Historic district in Queens, New York

Central Ridgewood Historic District is a national historic district in Ridgewood, Queens, New York. It includes 990 contributing buildings built between 1895 and 1927. They consist mainly of two-story, brick rowhouse dwellings with one apartment per floor. Buildings feature rounded bay front facades and the use of several shades of speckled brick.

It was listed on the National Register of Historic Places in 1983. The area was given landmark status by the New York City Landmarks Preservation Commission in 2014.

== History of the Central Ridgewood Historic District ==
In the late 18th century and early 19th century, the land that now includes the Central Ridgewood Historic District was divided among several owners from prominent New York families, such as the Wycoffs, Duryeas, Woodards, and Debevoises. Although some have since been demolished, the district encompasses the homes of members of these prominent families, like the John C. Debevoise House, which was demolished and replaced by a senior center in 1974. The district also includes the site of the Queen's Labor Lyceum, a social club for the local workers, which closed in 1975.

The majority of homes in the Central Ridgewood Historic District were constructed between 1906 and the First World War. The homes are remarkably uniform in appearance, as they were primarily built by Louis Berger & Co. and constructed using bricks from the Kreischer Brick Manufacturing Company of Staten Island. The buildings in the historic district have load-bearing masonry walls constructed of red, buff, amber, and brown Kreischer brick. The buildings are finely detailed mainly in the Renaissance Revival style, mixed with elements from other architectural styles, like Romanesque Revival style.

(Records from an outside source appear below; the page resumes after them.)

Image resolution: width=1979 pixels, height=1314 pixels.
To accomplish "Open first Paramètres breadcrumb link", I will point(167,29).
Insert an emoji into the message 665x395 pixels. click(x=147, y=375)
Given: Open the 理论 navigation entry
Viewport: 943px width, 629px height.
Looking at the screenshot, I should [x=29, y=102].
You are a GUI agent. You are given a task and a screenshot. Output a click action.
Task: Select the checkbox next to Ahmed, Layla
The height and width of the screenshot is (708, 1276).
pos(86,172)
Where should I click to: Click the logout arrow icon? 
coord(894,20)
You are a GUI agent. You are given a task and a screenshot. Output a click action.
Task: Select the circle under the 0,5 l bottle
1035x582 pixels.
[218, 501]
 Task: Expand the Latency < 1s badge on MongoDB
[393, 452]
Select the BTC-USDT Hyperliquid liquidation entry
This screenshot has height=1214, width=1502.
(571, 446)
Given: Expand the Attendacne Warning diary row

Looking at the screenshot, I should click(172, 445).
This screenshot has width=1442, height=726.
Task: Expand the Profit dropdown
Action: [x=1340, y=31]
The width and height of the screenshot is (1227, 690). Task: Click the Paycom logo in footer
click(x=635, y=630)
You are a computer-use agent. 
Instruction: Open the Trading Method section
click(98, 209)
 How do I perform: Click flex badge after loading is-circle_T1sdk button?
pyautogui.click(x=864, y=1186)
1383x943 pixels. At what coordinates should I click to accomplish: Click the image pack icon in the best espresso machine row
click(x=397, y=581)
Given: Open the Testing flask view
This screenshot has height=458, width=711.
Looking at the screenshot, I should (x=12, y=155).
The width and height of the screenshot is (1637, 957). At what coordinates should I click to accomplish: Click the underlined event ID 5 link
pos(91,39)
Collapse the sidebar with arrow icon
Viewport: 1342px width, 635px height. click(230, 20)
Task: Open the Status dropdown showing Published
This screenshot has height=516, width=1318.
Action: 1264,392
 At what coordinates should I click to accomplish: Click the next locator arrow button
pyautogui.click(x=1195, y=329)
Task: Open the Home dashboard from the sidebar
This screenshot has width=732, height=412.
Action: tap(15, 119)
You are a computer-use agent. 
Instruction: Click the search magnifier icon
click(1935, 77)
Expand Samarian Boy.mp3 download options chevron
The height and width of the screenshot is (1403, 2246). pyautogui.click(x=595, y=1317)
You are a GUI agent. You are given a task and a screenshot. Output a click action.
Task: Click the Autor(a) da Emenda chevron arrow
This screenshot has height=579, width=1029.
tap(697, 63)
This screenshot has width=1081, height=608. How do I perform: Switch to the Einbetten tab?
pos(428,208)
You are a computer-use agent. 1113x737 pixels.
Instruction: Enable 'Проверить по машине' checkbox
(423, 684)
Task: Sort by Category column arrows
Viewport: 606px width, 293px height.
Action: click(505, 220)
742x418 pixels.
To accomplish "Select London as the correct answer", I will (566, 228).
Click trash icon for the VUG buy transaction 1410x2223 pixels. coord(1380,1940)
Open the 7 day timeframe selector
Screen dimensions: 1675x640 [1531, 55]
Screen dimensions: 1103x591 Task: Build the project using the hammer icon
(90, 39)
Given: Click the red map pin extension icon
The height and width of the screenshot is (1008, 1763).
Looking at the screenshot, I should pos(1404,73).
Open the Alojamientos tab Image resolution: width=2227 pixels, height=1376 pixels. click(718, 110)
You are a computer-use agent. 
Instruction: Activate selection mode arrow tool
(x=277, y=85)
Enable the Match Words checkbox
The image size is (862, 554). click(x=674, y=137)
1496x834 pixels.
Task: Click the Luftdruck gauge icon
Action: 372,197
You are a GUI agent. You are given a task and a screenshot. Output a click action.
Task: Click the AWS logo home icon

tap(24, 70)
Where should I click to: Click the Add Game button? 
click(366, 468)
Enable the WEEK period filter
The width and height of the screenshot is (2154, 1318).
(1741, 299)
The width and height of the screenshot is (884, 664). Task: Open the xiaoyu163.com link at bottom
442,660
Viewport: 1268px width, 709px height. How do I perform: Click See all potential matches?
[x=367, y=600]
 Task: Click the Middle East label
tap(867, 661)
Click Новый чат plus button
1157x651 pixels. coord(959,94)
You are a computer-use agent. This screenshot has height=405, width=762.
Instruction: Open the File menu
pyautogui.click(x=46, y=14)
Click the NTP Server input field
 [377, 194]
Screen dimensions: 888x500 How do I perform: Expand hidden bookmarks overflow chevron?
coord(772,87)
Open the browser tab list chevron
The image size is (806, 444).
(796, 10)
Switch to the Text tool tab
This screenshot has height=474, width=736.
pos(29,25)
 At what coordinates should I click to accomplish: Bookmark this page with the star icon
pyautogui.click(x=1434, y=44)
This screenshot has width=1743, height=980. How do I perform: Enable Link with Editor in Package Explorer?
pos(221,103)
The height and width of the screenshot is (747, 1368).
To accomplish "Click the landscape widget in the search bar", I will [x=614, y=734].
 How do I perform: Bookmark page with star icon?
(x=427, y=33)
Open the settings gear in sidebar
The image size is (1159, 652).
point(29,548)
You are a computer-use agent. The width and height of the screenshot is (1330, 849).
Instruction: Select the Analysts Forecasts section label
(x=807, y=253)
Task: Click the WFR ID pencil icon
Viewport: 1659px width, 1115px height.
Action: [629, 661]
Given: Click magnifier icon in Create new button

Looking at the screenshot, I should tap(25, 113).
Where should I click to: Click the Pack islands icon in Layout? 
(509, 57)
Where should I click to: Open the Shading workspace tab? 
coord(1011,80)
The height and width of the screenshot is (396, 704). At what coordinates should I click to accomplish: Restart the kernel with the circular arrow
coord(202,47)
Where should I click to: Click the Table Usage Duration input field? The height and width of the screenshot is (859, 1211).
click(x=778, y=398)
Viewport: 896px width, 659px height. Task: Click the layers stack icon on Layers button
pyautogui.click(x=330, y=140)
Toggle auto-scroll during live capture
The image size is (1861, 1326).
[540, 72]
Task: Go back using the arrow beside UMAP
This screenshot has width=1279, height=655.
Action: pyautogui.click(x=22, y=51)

== New York City Landmarks Preservation Status ==
On March 22, 2011, the New York City Landmarks Preservation Commission held a public hearing on the proposed designation of the Central Ridgewood Historic District. The district was designated a landmark on December 9, 2014. Those who spoke in favor of landmarking the district included Council member Diana Reyna, the Historic Districts Council, the Central Queens Historical Association, the Queens Preservation Council, and the New York Landmarks Conservancy.